Chile: Von der Ausbeutung zum ökologischen Sozialstaat auf der Höhe der Zeit

Seite 2: Schutz von Ernährung und bäuerlicher Landwirtschaft

Artikel 54 betont das Recht auf Ernährungssischerheit und verpflichtet den Staat, faire Handelsbeziehungen, ökologischen Landbau, bäuerliche Landwirtschaft sowie kleine Fischereibetriebe zu fördern.

Ausdrücklich wird das Recht auf Verwendung und Austausch selbst erzeugten Saatguts betont. Das richtet sich gegen die weit verbreitete Praxis großer Saatgut-Multis, über internationale Handelsabkommen und Patentrecht Saatgut zu monopolisieren und Landwirte von sich abhängig zu machen.

Und wenn hierzulande wie vielleicht bald demnächst in Chile das Recht auf "angemessene, gesunde, ausreichende, ernährungsphysiologisch vollständige und kulturell relevante Ernährung" Verfassungsrang hätte, müsste wohl so manche Schulkantine dicht machen.

Das Recht beinhaltet übrigens ausdrücklich auch das Recht für spezielle Nahrung, die aus gesundheitlichen Gründen notwendig sein könnte, wie etwa glutenfreie Produkte. Der Staat soll die Aufgabe bekommen, für die entsprechende Versorgung im ganzen Land, auch in den entlegensten Landesteilen, zu sorgen.

Streikrecht

Auch mit der neuen Verfassung wird es sicherlich noch zahlreiche Konflikte um die Verteilung des Reichtums im Lande geben. In diesem Zusammenhang ist wichtig, dass die politischen Freiheiten und Rechte erheblich ausgedehnt werden und dass der Verfassungsentwurf die Rechte der arbeitenden Bevölkerung deutlich stärkt.
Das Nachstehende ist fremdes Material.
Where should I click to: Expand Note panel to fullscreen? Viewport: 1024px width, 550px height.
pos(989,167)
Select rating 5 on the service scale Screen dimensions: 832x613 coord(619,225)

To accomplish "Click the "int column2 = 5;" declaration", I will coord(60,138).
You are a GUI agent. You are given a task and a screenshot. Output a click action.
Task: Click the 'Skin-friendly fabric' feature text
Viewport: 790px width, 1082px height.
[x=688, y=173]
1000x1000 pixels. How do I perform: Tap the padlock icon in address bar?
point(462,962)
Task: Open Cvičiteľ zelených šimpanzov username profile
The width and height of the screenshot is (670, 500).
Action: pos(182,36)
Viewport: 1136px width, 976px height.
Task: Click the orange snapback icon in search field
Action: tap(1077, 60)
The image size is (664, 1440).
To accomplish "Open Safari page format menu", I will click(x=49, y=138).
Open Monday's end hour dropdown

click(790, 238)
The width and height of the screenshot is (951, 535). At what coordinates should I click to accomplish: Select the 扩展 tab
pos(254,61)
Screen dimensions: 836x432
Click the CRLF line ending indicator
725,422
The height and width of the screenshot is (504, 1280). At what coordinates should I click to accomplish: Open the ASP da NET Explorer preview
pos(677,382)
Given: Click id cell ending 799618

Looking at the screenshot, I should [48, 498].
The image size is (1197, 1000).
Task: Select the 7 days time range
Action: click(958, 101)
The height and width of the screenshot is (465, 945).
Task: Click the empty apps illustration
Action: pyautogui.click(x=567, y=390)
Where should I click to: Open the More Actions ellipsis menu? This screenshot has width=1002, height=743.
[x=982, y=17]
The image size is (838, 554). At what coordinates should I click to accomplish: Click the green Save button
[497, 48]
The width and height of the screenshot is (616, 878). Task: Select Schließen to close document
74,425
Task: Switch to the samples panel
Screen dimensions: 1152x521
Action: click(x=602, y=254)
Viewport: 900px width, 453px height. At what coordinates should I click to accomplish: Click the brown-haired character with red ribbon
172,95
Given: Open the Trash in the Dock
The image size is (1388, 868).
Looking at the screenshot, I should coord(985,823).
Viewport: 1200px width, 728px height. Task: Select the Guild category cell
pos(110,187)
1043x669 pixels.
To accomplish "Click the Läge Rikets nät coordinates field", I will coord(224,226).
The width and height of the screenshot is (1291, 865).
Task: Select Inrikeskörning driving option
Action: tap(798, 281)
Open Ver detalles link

So wird nicht nur das Recht, Gewerkschaften zu gründen, anerkannt, sondern diesen auch Verfassungsrang als legitime Vertretung der Beschäftigten eingeräumt.

Vor allem wird den Gewerkschaften wie auch den Arbeiterinnen und Arbeitern explizit ein umfassendes Streikrecht zugestanden und festgestellt, dass Ziele und Interessen, für die dieses eingesetzt wird, allein Angelegenheit der Gewerkschaften und der Beschäftigten sind.

Mit anderen Worten: Sollte der Entwurf morgen eine Mehrheit finden, wird Chile auch das Recht auf politische Streiks bekommen. In Deutschland hingegen kennt das Grundgesetz nicht einmal ein explizites Streikrecht.

Politische Streiks gelten nach einem Arbeitsgerichtsurteil aus dem Jahre 1952 als illegal. Allerdings ist dieses Verbot nicht besonders eindeutig formuliert und unter Gewerkschaftern und Arbeitsrechtlern umstritten.